The compound selection can be customized based on your requirements, cherry picking is available.
Please, contact us at orders@lifechemicals.com for any additional information and price quotations.
Compound selection by AI applying Enki™
Variational AI selected compounds from the Life Chemicals proprietary stock and tangible compound collections applying Enki™, a foundation model for kinase potency and selectivity. Used by leading biopharmaceutical companies, Enki™ is based on a novel machine learning architecture designed from the ground up for modeling pharmacological properties of small molecules, combined with a carefully filtered and curated dataset of 1.7M experimental dose-response potency data points across hundreds of kinases, as well as structure-based evaluations of 400M ligand-target pairs. Enki™ predicts experimental potency with accuracy comparable to absolute binding free energy methods.

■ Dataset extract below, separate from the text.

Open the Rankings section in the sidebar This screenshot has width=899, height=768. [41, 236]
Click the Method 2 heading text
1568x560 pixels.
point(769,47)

To produce this AI-based EGFR screening library, Enki was used to predict EGFR potency, selectivity versus 74 kinase off-targets, and solubility across the entire Life Chemicals stock and tangible HTS Compound Collections. Proceeding from the predictions provided, Life Chemicals has selected over 2,500 screening compounds with an optimal combination of potency and selectivity to include:
- 516 readily-available stock compounds;
- 2010 tangible compounds to be feasibly obtained by well-proven synthetical procedures on request.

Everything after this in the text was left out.